La guerra entre las centro derechas en el Congreso ha desatado varias reacciones que aparecen en las encuestas. No me guío necesariamente por la supuesta caída de Rafael López Aliaga, que está dentro del margen de error, ni por la subida de Keiko Fujimori de 8% a 9%. Me guío, más bien, por los comentarios de analistas y el empresariado (ojo, que no son representativos)
La estrategia de Fuerza Popular fue culpar directamente a Renovación Popular por colocar a José María Balcázar en la presidencia.
Y esa táctica pareciera haber funcionado. Sobre todo para evidenciar el carácter de López Aliaga. Según la narrativa fujimorista, ‘Porky’ es irresponsable, emocional y poco calculador, políticamente hablando. Y ese discurso está calando en algunos empresarios que podrían votar por alguno de estos dos partidos.
Algunos de esos empresarios, sobre todo los más desinformados, recién empiezan a darse cuenta de que Rafael López Aliaga no es un derechista conservador más. Que no porque sea empresario, era como los empresarios. Tras el affaire Balcázar, han empezado a ver en el exalcalde a un empresario heterodoxo que no respeta contratos. A un socialcristiano que no es tan pro empresa privada sino también pro Estado. A un candidato arrebatado y chúcaro que no tiene un plan B. En suma, a un personaje que sigue la ‘teoría del loco’ y, a sus ojos, es impredecible, volátil y arbitrario.
¿Se estaba buscando a un Trump? Pues ahí está. Se pidió a un candidato disruptivo de derecha (para poder hacerle frente a la izquierda radical) y trumpista, pero luego se sorprenden cuando aparece exactamente eso.
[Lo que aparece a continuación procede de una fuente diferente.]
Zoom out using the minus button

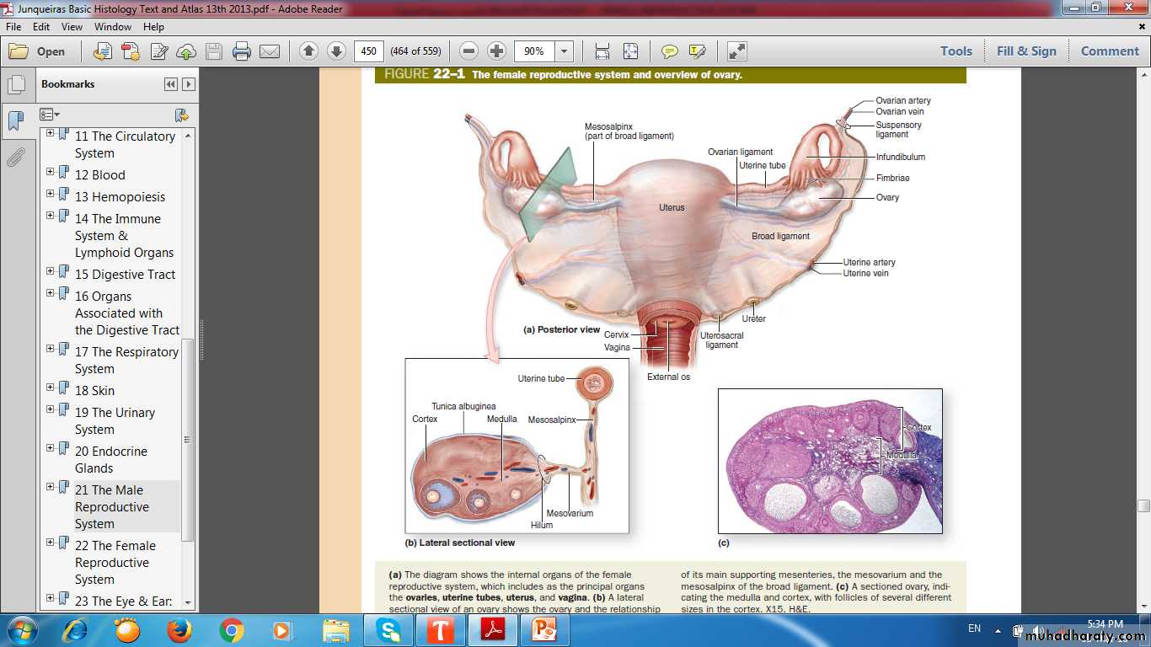[x=469, y=51]
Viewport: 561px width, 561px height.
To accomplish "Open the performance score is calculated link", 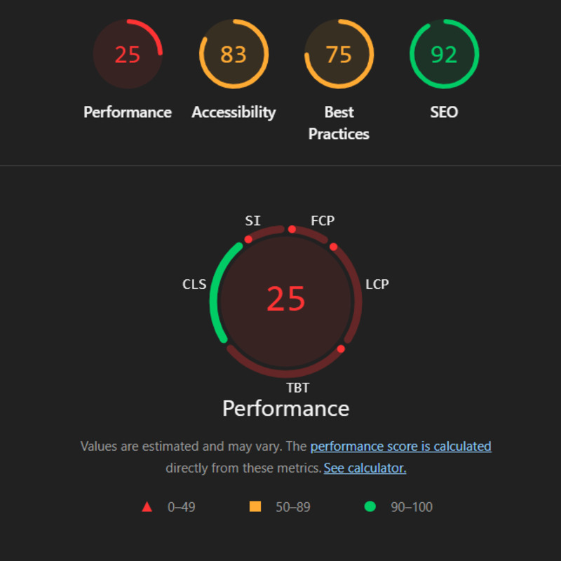I will pyautogui.click(x=400, y=446).
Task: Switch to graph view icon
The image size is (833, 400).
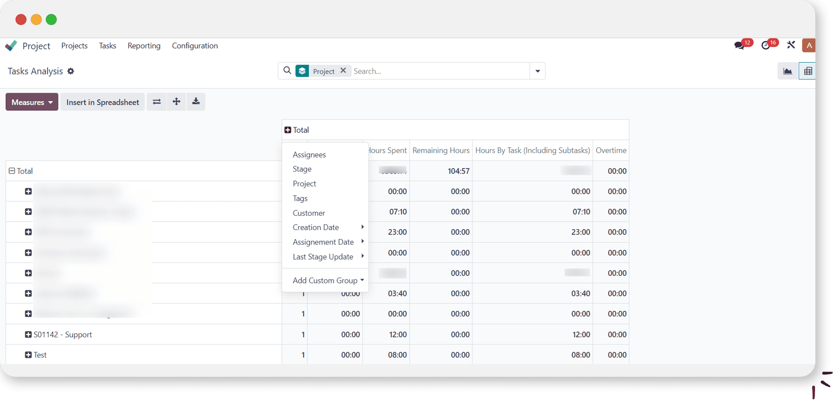Action: (x=787, y=71)

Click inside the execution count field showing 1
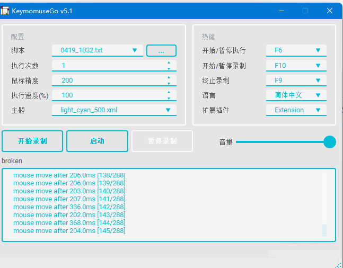(x=106, y=66)
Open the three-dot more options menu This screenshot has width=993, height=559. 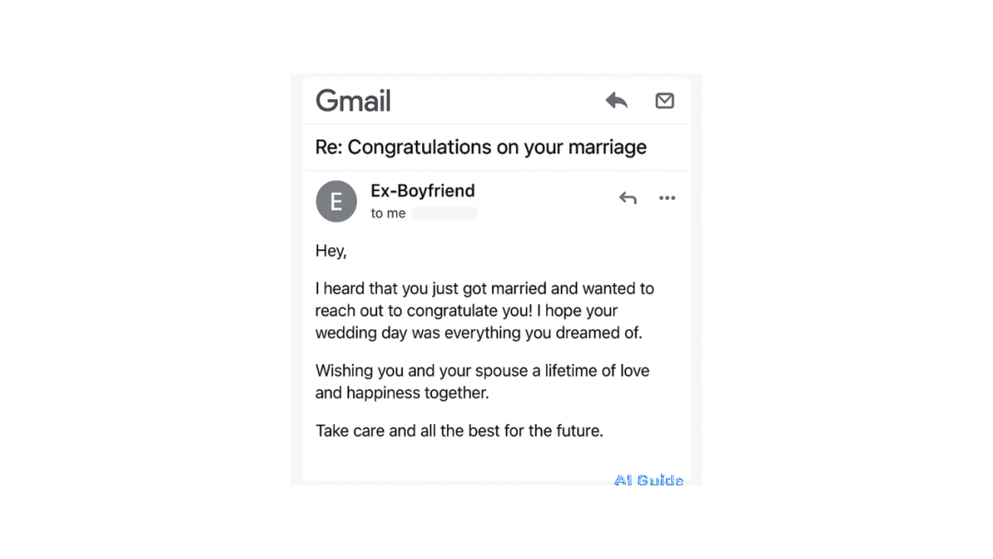pyautogui.click(x=667, y=199)
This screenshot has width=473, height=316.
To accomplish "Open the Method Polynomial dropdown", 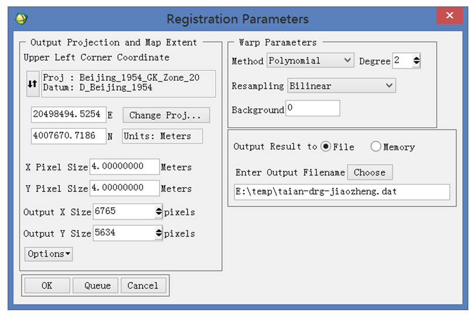I will pyautogui.click(x=310, y=60).
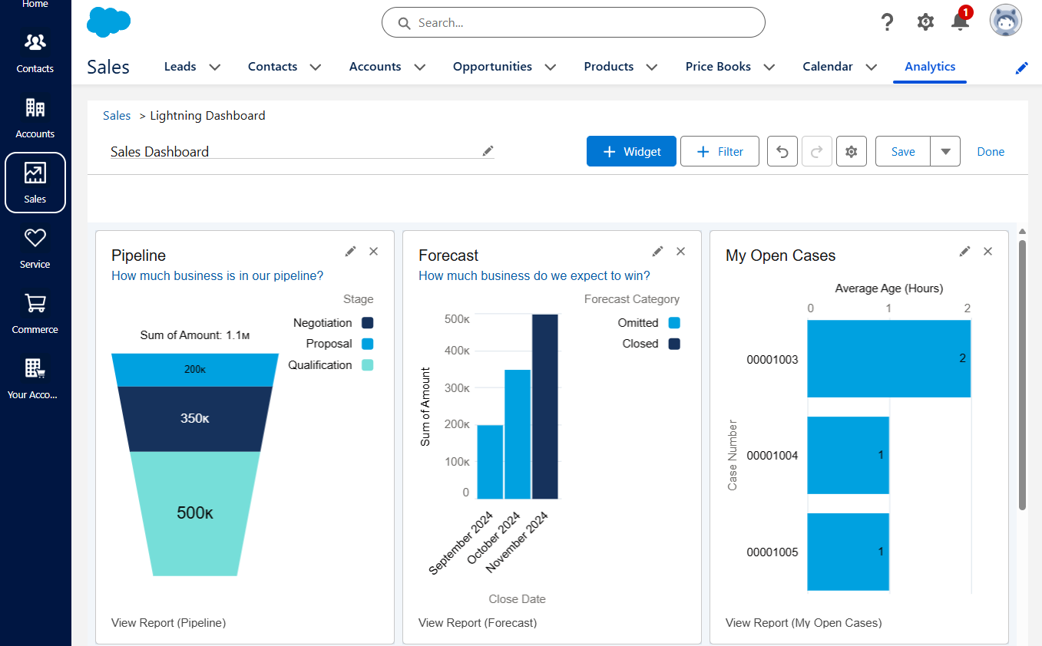This screenshot has width=1042, height=646.
Task: View notifications via the bell icon
Action: (x=960, y=23)
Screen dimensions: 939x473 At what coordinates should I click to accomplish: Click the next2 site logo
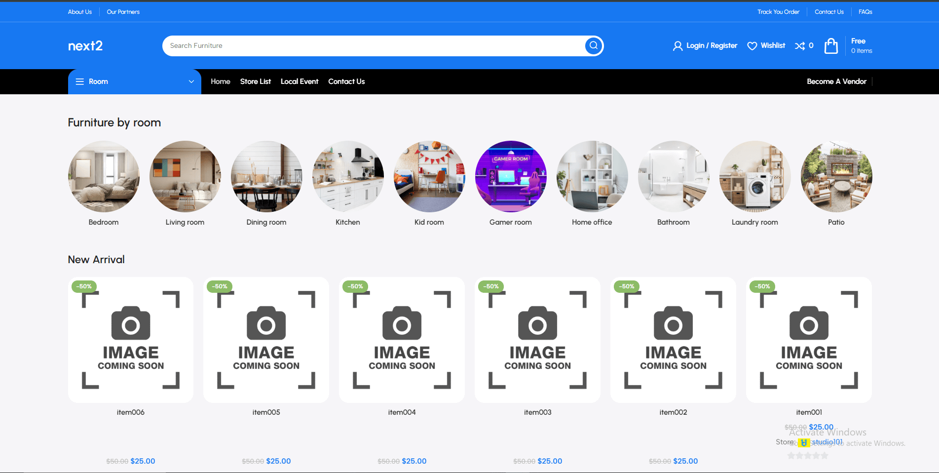pyautogui.click(x=85, y=46)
Lo que no entienden algunos empresarios es que ese carácter antisistema y radical que recién ahora les da tanto miedo es precisamente el factor que ha llevado a López Aliaga al primer lugar de las encuestas. Porque lo que ellos buscan en un gobernante (estabilidad, predictibilidad, orden) no es lo que el pueblo busca en un candidato (vehemencia, oposición, cambio). El motivo por el que lidera en Puno, no es el mismo por el que lidera en Lima. ¿Eso no fue siempre evidente?
¿O acaso pensaban que un derechista de manual iba a llegar tan lejos en un país tan disfuncional? El elector no quiere a alguien que siga las normas del status quo, porque es justamente la normalidad lo que está mal en el Perú (ese status quo que no le asusta al empresariado y que hoy encarna Acuña, corrompiendo ministerios y llevando candidatos con denuncias).
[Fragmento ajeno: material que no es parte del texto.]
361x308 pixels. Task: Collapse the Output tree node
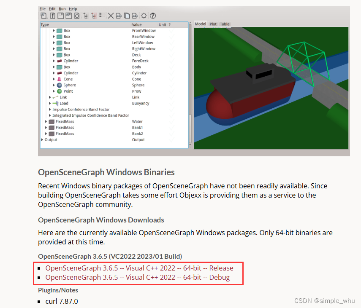(x=42, y=139)
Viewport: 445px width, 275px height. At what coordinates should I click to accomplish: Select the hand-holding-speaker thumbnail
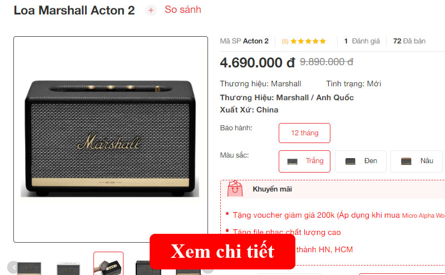[108, 264]
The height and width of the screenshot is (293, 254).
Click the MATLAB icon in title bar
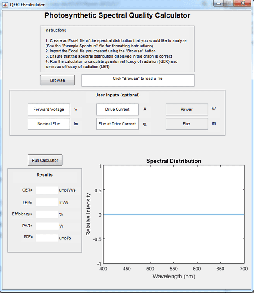point(5,5)
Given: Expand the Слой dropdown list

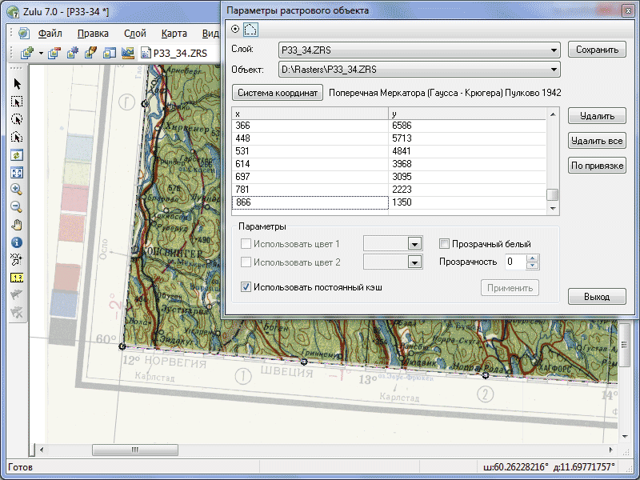Looking at the screenshot, I should click(554, 50).
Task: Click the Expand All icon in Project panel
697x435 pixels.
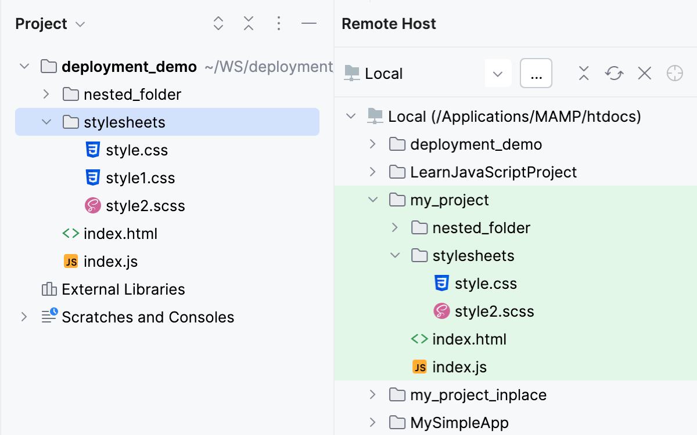Action: tap(218, 24)
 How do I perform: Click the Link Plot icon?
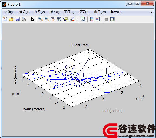pos(83,19)
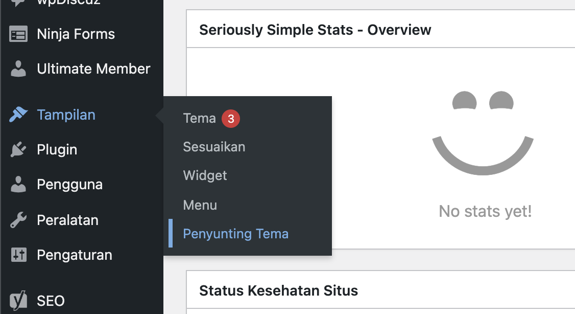
Task: Click the Ninja Forms table icon
Action: (19, 35)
El gran elector quiere a alguien que se salte las reglas de juego para lograr cosas. Alguien que le saque la vuelta a las leyes para hacer obra y rompa con la burocracia corrupta en busca de un bien superior. En suma: alguien que proponga un verdadero cambio radical.
Finalmente, el dilema es engañoso. ¿Elegir a un personaje impredecible (e inmanejable) pero que por eso mismo tiene posibilidades de ganar o decidirse por un partido sólido que asegura gobernabilidad pero que genera demasiados anticuerpos para llegar al poder? La respuesta está implícita. Lo que no es un dilema es la falsa disyuntiva entre los candidatos de la segunda fila. Porque si se trata de elegir entre terceras opciones como José Williams o Wolfgang Grozo, basta con esperar quién empieza a crecer sustancialmente, más allá de algunos puntos a favor de Williams, Álvarez y Grozo. Pero eso aún no ha sucedido. Y por eso sería irresponsable salir a buscar al outsider a estas alturas, para que se desinflen ad portas de las elecciones.
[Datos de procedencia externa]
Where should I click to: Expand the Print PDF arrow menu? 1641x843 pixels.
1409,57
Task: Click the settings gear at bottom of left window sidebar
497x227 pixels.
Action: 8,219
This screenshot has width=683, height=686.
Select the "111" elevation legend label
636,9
Lo realmente importante, se vote por quien se vote, es buscar un voto útil y no desperdiciarlo en candidatos que no tienen oportunidad alguna. Y eso se definirá conforme avancen las últimas semanas de campaña. Porque los verdaderos radicales antisistema —no solo de forma, sino sobre todo de fondo— ya asoman la cabeza en las encuestas desde la izquierda de Alfonso López Chau, José Luna y Roberto Sánchez. Y este último, además, con la asistencia de cuadros del también radical Ronald Atencio.